→ **Text under study**:
────

Welcome! Dear Traders,you are reading my forex trading experiences. Forex trading is a very profitable and very risky business opportunity. If you are a beginner, calm down,have a cup of coffee, and convince yourself that you need to study hard to win in forex trading. Obviously, the task is not easy as the statistics claim that only 5% traders win in forex trading. If you are determined, serious,and hard working, you can surely be included in the group of winners.

Thursday, October 9, 2014


Consumer Price Index is a very popular economic indicator that is considered as a tool of measuring inflation and money supply in the economy. According to wikipedia.com "Consumer price index (CPI) measures changes in the price level of a market basket of consumer goods and services purchased by households." And according to the Bureau of Labor Statistics Consumer Price Index is "a measure of the average change over time in the prices paid by urban consumers for a market basket of consumer goods and services."

From the definition of consumer price index, we can easily understand that with the increase of consumer price index the price of consumer goods and services goes up, at the same time the purchase power of consumer goes down. It means, if we could buy a shoe for $5, after 2% increase in CPI we would buy the same shoe for $5.10. CPI is a indicator that is used to measure the inflation and money supply in the economy. 

Generally, the increase in CPI is considered as a bullish sign for a currency, but sometimes it can have bearish effect on the currency. So, both increase and decrease in the CPI can be considered either positive or negative for a currency, considering the economic situation and performance.Increase in CPI should be followed by the improved economic performance, and if increase in CPI is not followed by the improved economic performance then it is called recession.

────

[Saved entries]
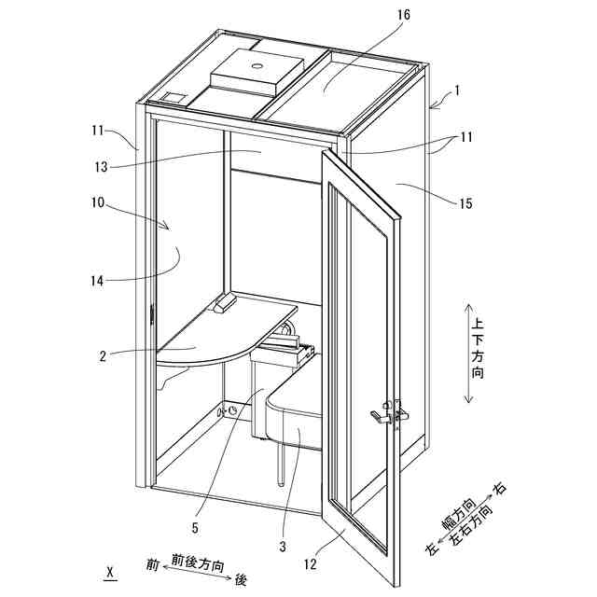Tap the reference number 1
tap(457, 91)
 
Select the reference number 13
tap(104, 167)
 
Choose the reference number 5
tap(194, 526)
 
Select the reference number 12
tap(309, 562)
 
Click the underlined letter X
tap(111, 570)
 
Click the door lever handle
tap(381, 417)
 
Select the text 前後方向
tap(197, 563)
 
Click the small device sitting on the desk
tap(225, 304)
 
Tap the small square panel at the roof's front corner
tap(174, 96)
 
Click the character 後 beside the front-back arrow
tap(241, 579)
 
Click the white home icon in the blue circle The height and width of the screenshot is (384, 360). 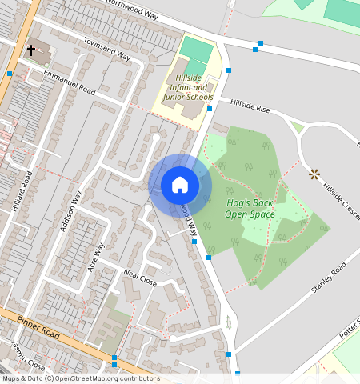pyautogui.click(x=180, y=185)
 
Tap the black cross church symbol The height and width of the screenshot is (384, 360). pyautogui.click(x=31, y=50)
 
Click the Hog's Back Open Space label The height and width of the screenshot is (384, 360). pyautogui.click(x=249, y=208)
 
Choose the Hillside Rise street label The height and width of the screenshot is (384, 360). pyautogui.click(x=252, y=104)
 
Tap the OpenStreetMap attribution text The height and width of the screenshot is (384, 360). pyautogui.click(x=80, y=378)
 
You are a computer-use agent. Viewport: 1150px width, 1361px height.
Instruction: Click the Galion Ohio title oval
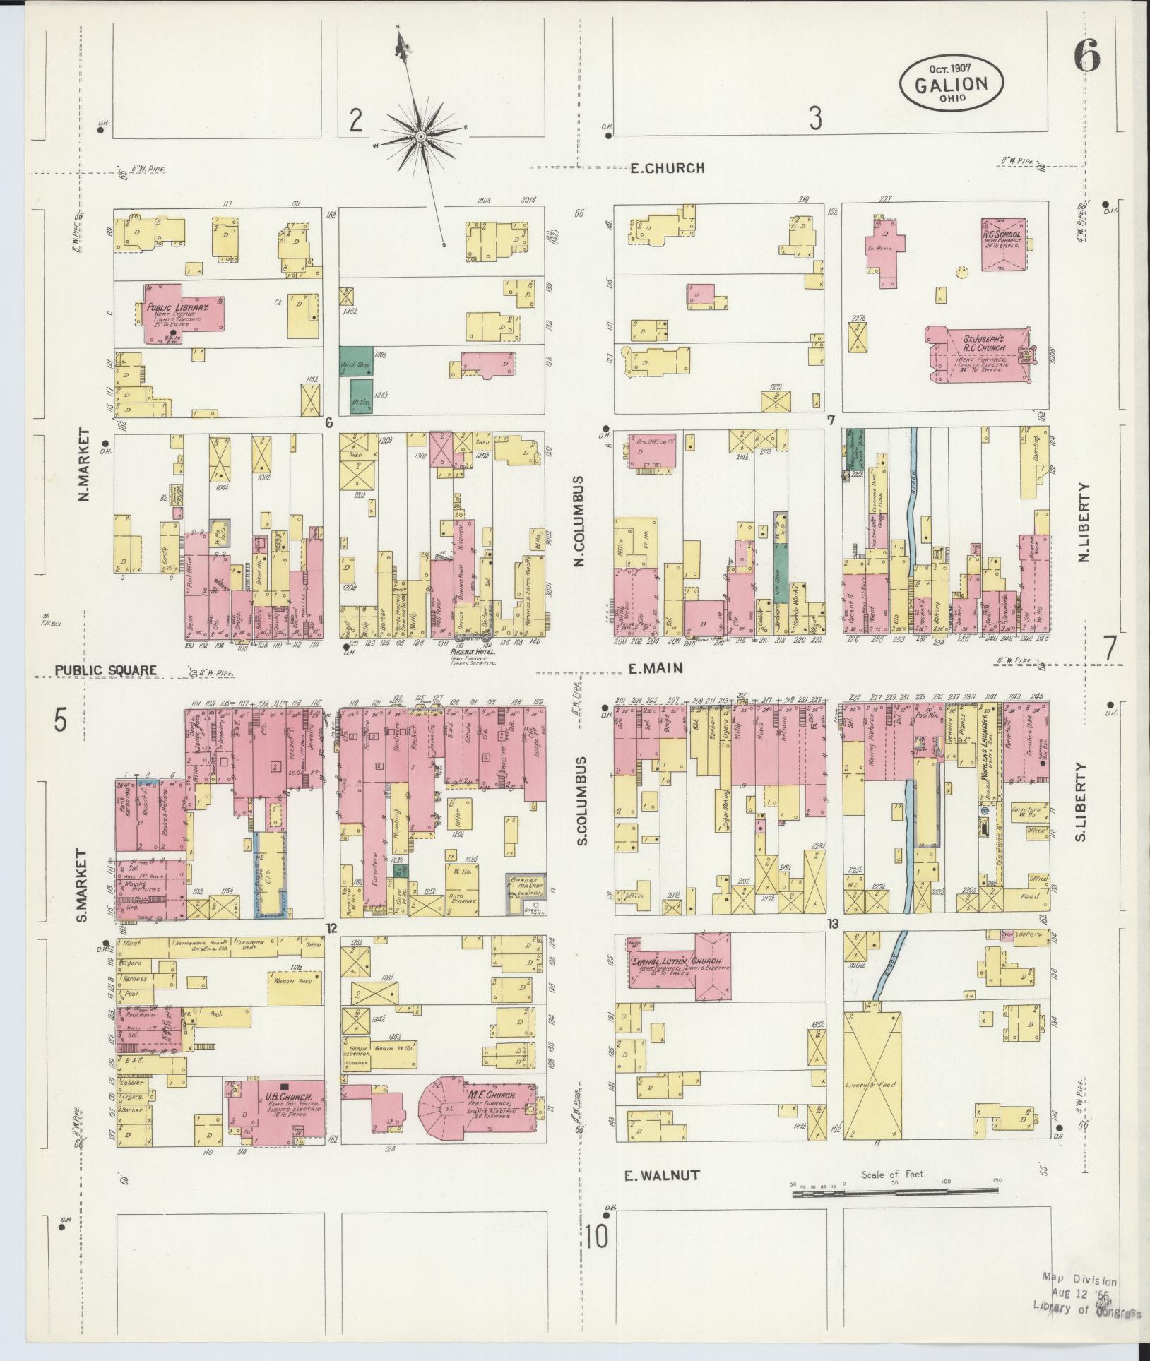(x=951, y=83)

────

→ **Your assignment**: Return the part of the forex trading post that begins at the words "From the definition" and stops after "the inflation and money supply in the economy.", copied exactly. You can set the saved entries aside, since none of them are needed here.

→ **Exercise result**:
From the definition of consumer price index, we can easily understand that with the increase of consumer price index the price of consumer goods and services goes up, at the same time the purchase power of consumer goes down. It means, if we could buy a shoe for $5, after 2% increase in CPI we would buy the same shoe for $5.10. CPI is a indicator that is used to measure the inflation and money supply in the economy.